Echo una ojeada a mi alrededor a los cincuenta años y veo a las mujeres de mi generación con problemas para hacerse mayores. Están perplejas, y la respuesta a su perplejidad no es otro libro sobre las hormonas. El problema va más allá de la menopausia, los estiramientos de la piel de la cara, o si hay que follarse a tíos más jóvenes. Tiene que ver con toda una imagen de la identidad en una cultura enamorada de la juventud y sin ningún amor hacia las mujeres como seres humanos. Estamos aterradas a los cincuenta años porque no sabemos en qué demonios nos vamos a convertir cuando ya no somos jóvenes y guapas. Como en todas las etapas de nuestra vida, no hay modelos que nos sirvan. Veinticinco años de feminismo (y reacción), luego feminismo de nuevo, y todavía estamos al borde del abismo. ¿En qué nos vamos a convertir ahora que nos han abandonado nuestras hormonas?

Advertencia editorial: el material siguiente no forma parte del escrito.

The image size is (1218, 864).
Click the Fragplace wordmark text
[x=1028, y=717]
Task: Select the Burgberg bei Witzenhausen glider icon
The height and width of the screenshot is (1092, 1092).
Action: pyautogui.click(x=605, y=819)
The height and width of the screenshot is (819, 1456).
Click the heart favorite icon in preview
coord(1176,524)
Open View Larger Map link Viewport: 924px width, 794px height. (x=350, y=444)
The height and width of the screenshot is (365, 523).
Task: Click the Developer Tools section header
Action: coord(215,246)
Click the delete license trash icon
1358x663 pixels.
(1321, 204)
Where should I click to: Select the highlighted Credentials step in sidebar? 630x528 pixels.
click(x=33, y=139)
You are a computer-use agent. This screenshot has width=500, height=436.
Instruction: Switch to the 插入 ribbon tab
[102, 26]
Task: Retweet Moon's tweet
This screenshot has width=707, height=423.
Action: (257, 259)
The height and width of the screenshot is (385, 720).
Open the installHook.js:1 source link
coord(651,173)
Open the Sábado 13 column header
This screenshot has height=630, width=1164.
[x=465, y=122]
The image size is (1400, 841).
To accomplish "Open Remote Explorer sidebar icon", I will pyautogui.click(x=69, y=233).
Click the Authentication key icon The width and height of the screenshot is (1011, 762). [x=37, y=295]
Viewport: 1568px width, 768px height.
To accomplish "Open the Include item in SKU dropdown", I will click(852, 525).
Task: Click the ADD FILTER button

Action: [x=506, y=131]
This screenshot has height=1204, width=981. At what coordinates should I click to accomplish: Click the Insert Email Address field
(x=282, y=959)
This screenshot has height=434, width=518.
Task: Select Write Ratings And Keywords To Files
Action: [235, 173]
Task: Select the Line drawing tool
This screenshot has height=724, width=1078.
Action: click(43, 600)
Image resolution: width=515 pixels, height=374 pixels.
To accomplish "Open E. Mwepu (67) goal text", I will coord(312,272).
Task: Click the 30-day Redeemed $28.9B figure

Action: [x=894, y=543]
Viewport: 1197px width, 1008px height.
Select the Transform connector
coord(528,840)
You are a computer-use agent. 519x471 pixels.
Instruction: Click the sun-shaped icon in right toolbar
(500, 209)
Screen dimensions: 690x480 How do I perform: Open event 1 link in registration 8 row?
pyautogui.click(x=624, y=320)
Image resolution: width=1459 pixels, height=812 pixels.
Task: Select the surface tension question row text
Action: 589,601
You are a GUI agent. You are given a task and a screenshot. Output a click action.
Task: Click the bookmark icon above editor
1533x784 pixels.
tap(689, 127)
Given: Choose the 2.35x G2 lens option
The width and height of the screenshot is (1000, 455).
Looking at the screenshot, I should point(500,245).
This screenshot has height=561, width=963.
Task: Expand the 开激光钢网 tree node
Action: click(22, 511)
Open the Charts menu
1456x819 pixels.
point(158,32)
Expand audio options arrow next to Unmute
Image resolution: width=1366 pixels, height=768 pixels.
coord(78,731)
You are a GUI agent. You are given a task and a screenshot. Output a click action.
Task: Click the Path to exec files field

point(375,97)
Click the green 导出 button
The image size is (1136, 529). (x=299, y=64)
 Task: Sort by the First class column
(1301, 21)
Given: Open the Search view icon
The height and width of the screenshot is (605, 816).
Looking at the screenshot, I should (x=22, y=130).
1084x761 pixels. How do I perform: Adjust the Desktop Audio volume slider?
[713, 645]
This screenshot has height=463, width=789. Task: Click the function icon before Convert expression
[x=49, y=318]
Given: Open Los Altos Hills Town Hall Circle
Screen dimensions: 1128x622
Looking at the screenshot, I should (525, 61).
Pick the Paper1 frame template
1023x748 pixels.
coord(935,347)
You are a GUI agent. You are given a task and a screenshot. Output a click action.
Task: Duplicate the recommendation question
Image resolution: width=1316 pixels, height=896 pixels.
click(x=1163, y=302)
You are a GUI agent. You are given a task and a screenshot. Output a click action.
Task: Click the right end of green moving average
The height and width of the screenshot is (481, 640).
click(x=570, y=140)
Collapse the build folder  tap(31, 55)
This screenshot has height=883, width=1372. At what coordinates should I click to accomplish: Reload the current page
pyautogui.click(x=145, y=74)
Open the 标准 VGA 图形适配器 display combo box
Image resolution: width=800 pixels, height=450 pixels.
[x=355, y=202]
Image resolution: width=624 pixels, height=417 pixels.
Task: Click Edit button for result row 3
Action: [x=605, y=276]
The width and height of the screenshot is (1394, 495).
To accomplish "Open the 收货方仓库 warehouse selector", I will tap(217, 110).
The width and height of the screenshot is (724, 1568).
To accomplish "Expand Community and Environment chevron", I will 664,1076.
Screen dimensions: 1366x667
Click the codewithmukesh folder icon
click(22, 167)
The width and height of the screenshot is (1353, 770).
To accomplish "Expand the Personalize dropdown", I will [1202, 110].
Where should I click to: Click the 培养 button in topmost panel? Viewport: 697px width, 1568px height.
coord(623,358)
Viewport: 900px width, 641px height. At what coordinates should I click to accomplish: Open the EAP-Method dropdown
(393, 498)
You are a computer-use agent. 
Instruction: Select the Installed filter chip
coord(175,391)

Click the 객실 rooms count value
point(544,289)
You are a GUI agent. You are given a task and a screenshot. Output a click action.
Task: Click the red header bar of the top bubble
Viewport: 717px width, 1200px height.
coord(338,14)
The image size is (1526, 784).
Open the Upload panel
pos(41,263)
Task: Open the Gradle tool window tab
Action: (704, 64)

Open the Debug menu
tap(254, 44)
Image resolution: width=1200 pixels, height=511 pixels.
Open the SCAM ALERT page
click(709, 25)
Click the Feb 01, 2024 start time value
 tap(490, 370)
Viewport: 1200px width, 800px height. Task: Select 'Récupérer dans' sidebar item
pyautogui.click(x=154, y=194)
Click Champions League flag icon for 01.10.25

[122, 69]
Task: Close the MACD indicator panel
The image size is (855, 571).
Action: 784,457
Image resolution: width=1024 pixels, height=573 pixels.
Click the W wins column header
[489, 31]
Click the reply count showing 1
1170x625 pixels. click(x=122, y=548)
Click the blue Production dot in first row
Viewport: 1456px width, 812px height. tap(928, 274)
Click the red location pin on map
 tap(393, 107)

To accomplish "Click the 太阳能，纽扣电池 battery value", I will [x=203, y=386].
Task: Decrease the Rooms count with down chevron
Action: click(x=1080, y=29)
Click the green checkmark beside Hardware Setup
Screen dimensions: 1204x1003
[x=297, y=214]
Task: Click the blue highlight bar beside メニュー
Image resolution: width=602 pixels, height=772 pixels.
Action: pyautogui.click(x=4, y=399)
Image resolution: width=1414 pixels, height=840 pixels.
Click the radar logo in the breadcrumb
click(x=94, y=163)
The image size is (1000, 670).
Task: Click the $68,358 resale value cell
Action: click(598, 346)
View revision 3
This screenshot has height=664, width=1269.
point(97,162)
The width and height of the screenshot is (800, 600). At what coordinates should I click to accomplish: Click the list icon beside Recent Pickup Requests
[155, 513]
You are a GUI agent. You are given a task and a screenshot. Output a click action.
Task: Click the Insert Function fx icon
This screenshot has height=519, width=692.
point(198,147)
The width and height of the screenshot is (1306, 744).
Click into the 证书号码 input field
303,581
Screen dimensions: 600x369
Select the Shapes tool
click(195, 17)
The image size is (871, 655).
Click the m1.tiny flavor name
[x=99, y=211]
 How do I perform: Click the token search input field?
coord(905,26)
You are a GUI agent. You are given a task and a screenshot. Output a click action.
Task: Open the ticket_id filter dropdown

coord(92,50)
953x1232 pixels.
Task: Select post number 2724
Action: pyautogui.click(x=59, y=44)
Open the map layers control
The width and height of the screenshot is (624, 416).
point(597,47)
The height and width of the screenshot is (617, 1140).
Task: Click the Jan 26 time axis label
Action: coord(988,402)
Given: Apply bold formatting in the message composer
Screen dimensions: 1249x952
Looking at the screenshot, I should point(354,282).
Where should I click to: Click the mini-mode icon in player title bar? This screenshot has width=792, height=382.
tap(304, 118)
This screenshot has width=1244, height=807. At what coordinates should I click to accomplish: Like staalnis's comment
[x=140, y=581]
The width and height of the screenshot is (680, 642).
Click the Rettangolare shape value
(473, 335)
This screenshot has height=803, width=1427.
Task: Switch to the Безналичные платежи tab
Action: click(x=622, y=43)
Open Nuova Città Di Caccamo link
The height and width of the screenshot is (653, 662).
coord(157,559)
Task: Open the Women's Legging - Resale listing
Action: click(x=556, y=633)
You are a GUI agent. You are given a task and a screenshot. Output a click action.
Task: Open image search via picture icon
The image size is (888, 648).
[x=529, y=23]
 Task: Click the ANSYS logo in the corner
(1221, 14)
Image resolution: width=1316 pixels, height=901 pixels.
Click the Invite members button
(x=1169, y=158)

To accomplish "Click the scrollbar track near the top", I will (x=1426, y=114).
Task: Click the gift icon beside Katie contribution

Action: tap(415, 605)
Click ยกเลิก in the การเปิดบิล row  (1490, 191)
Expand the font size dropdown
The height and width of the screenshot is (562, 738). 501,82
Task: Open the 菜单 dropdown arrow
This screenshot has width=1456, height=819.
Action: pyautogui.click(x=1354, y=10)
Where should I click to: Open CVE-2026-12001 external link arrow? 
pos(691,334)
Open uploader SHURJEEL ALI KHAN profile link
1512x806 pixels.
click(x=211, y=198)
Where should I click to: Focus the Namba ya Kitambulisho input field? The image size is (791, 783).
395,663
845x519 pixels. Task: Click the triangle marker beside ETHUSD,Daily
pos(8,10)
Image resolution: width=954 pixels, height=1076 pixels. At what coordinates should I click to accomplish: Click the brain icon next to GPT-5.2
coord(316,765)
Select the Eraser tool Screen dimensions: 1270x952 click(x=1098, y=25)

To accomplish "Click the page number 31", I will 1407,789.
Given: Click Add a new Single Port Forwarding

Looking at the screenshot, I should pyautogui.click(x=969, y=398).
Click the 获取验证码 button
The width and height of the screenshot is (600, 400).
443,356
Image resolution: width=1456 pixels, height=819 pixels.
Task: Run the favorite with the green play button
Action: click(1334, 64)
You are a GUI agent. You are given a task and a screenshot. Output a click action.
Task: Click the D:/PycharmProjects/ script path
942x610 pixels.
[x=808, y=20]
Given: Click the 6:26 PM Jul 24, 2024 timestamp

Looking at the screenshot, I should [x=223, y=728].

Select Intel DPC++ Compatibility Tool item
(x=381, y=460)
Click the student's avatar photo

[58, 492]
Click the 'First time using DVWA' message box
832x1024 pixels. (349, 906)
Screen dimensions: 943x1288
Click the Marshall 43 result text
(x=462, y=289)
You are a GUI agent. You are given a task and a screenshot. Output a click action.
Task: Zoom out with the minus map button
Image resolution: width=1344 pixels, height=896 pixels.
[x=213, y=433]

Puede parecer que, en los últimos años, se ha producido una avalancha de libros de fiar dedicados a las mujeres de edad madura, pero ¿hasta qué punto han cambiado las cosas? ¿Podemos deshacer con facilidad cincuenta años de preparación para la autoaniquilación de la edad madura?
Imagino que estoy confusa; también tú lo estás. Después de todo, somos la generación flagelada (pendiente de patente): criadas para ser Doris Day, cuando teníamos veinte años anhelábamos ser Gloria Steinem; luego nos vimos condenadas a educar a nuestras hijas en la época de Nancy Reagan y Lady Di. El sexismo (como el pie de atleta) todavía florece en sitios oscuros, húmedos.
¡Qué montaña rusa ha sido! Nuestro sexo se puso y pasó de moda según la marea subía y bajaba y subía y bajaba y volvía a subir, según el feminismo aumentaba y disminuía y aumentaba y disminuía y aumentaba otra vez, según la maternidad era bendecida, luego condenada, luego bendecida, luego condenada y luego bendecida otra vez.
Educadas en la época del aborto ilegal (cuando un embarazo en el instituto o la universidad significaba el fin de las ambiciones), nos hicimos mayores con la Revolución Sexual, un acontecimiento esencialmente inventado por los medios de comunicación, pronto reemplazado por el viejo y querido puritanismo norteamericano cuando se produjo la epidemia del sida. La tragedia de perder a tantos de los de más talento de nuestra generación se convirtió, como era predecible, en una excusa para atacar a la fuerza vital y a su mensajero, Eros. El sexo estaba de moda, estaba pasado de moda, otra vez de moda, otra vez pasado de moda; un nuevo giro en lo que Anthony Burgess llamó «el viejo mete y saca» en La naranja mecánica.
La cuestión era: nosotras, las flageladas, no nos podíamos apoyar en nada para nuestra vida social o erótica.
Piensa en los consejos con los que crecimos. ¡Luego piensa en el mundo en el que hemos crecido!